Underneath the Kosovo controversy is lingering doubt
that airplanes can hit tanks, artillery, and other
types of vehicles at all. From the technology standpoint,
airmen have long since proven they can. Strafing P-47
Thunderbolts chewed up many a German tank in World
War II. On one day, Aug. 13, 1944, Lt. Gen. George
S. Patton's Third Army reported that supporting XIX
Tactical Air Command fighters destroyed 45 German tanks.
Aircrews first used laser-guided bombs to strike tanks
late in the Vietnam War, specifically in the 1972 airstrikes
against the North Vietnamese Easter Offensive. Tank "plinking" became
a common sight on television during the 1991 Gulf War
when aircraft like the now-retired F-111 put laser
spots on Iraqi tanks and destroyed them with 500-lb
bombs.
In Kosovo, the whole campaign got off to a slow start.
NATO switched from plans for three days of bombing
to a sustained campaign designed to inflict retribution
on the Yugoslav army and degrade its capabilities.
Supreme Allied Commander Gen. Wesley Clark pushed hard
for more forces to target the Yugoslav army in Kosovo.
But by the time the campaign stepped up, Slobodan Milosevic's
forces were dispersed in small knots. Still, by late
May, the air war was having an impact on army targets. "What
did the trick was the accuracy of the precision weapons,
the avoidance of losses, and the increasing destruction
of the Serb forces," said Clark, who was quoted
in The New York Times on June 5, 1999.
The first cumulative assessment came from a press
conference held by Secretary of Defense William Cohen
and Chairman of the Joint Chiefs of Staff Gen. Henry
H. Shelton on June 10, 1999. Shelton briefed that the
damage to fixed targets and to Serb fielded forces
was substantial. One of Shelton's charts, widely released,
showed a relatively flat tally of mobile targets, then
what Shelton described as an "exponential" increase
late in the campaign as weather improved and more forces
joined in operations over Kosovo. Cohen's and Shelton's
estimate raised few questions from the press-until
the Serbs fired back.
Serb General Fires Back
On June 16, the Serbs claimed the NATO numbers were
inflated. Serb army Lt. Gen. Nebojsa Pavkovic declared
that his forces lost only 13 tanks, six armored personnel
carriers, and 27 artillery pieces. Earlier, he also
claimed to have shot down 47 NATO planes.

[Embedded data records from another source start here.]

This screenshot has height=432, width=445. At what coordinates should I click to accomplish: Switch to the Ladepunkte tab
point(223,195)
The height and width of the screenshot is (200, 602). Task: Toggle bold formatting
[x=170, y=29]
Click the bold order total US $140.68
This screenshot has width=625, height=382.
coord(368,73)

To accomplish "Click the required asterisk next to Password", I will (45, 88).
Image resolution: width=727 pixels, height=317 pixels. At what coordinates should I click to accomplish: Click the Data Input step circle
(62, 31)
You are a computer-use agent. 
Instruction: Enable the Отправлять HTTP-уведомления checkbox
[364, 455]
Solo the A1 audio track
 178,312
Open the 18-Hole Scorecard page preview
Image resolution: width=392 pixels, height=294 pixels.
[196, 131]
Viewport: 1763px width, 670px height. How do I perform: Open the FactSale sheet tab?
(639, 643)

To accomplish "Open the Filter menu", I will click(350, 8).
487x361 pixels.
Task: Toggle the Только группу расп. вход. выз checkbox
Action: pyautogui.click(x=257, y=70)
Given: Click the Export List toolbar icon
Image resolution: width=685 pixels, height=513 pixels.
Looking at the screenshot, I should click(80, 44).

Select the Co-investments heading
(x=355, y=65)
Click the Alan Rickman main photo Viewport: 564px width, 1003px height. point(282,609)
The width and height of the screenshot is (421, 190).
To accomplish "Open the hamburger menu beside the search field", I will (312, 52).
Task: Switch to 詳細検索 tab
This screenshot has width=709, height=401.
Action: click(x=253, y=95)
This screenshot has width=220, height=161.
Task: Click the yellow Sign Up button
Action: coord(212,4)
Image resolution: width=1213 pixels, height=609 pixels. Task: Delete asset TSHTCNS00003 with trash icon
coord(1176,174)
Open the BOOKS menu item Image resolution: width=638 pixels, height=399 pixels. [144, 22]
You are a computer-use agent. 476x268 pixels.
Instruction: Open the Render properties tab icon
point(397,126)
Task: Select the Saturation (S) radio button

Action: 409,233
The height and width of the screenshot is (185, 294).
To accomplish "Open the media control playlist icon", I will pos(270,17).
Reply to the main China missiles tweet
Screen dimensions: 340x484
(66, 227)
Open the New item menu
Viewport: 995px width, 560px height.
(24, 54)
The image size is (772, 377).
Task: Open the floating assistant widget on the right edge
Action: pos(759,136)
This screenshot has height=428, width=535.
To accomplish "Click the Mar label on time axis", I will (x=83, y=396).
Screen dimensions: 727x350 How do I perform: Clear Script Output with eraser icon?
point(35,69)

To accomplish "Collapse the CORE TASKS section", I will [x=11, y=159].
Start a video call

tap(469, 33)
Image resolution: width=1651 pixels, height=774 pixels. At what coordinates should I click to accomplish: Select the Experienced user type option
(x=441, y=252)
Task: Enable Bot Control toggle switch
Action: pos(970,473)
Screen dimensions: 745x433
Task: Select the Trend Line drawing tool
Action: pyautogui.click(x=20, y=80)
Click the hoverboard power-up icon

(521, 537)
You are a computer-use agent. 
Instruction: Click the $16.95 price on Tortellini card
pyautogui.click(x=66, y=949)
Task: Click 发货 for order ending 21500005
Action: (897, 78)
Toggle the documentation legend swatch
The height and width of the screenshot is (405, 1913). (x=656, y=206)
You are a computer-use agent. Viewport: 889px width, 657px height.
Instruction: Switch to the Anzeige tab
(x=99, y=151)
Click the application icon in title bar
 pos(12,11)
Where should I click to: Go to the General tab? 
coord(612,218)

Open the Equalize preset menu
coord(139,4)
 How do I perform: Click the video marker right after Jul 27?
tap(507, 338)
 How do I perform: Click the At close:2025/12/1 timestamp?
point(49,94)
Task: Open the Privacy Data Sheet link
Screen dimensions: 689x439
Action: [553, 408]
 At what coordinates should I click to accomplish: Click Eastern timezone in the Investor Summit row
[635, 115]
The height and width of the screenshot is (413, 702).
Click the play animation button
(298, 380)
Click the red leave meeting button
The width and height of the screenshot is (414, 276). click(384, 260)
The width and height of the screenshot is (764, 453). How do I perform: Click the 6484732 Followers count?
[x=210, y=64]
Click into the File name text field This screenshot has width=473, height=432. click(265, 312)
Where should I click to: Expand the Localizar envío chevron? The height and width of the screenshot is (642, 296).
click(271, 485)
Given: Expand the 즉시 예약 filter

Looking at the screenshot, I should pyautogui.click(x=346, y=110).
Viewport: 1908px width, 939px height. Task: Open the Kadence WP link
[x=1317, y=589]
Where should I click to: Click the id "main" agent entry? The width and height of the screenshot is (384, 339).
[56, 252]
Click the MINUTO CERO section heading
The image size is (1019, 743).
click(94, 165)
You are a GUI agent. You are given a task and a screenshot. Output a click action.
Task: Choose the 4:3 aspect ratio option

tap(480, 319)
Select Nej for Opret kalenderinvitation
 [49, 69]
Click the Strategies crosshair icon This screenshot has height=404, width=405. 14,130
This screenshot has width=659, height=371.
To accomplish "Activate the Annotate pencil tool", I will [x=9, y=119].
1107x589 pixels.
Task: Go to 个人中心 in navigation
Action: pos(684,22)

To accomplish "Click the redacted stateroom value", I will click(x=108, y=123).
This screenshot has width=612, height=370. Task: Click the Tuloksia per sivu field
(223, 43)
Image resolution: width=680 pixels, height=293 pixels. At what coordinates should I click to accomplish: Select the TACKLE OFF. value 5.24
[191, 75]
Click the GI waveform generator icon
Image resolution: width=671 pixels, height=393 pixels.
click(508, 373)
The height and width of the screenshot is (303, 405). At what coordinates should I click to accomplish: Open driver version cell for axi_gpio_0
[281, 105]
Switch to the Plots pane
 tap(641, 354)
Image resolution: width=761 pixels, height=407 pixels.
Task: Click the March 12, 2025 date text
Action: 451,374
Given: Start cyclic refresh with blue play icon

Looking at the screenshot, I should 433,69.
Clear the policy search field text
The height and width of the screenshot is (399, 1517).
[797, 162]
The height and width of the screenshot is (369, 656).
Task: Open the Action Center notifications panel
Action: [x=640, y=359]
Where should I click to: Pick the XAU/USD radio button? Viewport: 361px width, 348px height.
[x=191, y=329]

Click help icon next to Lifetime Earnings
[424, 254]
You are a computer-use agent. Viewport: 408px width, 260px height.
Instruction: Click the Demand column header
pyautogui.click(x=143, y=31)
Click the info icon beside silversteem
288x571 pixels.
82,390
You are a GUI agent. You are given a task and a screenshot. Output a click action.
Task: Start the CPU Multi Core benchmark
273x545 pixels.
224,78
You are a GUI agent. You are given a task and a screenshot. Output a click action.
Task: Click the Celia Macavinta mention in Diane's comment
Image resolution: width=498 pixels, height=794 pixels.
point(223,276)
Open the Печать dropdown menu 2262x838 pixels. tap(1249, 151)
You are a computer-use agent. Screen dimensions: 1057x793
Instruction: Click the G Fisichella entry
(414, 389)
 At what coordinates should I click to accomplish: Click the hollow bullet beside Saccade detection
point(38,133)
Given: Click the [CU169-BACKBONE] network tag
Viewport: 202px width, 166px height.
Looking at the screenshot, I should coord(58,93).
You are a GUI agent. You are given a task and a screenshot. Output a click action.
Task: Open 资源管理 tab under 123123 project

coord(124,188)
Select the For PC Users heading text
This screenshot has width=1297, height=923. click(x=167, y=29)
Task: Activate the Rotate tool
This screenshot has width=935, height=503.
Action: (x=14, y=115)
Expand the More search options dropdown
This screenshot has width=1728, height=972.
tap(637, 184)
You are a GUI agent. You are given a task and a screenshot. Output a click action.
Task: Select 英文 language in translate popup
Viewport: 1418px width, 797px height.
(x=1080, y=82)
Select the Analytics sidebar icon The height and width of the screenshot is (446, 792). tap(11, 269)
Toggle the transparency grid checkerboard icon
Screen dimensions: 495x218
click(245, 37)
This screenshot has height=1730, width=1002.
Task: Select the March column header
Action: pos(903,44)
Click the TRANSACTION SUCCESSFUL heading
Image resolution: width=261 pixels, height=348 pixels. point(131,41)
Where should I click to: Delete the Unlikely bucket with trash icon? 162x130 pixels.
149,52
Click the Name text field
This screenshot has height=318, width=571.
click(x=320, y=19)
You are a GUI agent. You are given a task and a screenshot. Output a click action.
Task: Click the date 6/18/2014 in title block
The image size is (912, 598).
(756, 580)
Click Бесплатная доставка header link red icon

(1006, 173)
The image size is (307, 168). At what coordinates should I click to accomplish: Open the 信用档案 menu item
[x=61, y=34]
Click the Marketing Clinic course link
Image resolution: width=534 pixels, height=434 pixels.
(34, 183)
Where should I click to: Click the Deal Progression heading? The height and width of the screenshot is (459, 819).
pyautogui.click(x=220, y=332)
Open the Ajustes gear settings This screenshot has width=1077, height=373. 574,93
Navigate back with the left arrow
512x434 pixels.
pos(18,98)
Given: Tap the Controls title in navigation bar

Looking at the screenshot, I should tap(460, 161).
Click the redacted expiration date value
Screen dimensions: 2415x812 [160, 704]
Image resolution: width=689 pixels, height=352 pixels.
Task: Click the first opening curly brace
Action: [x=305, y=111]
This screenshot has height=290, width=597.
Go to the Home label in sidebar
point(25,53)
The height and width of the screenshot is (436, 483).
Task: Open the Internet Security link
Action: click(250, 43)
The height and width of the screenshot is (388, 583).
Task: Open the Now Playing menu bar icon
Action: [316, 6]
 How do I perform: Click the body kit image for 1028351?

Pavkovic's statements fit smoothly into a Serb media
campaign that included ample television pictures of
cheerful Serbs withdrawing from Kosovo. Reporters in
Kosovo watched columns of 60-80 Serb vehicles, including
trucks, cars, and ambulances, forming convoys to head
north and extrapolated from this that the Serbs had
not been hit hard. Despite their losses, the whole
tone of Milosevic's and Pavkovic's statements put up
the facade that the army was not beaten. It was not
surprising that the losers wanted to save face and
keep their reputations intact, at least in the eyes
of fellow Serbs. But it was astonishing that credible
media like The Times of London reported the Serb 13-tank
claim uncritically.

Battle-tested. This F-16 of USAF's 510th Fighter
Squadron, based at Aviano AB, Italy, sports mission marks of
the Balkan air war. Airmen focused significant
attention on mobile targets. (Photo by Gert Kromhout)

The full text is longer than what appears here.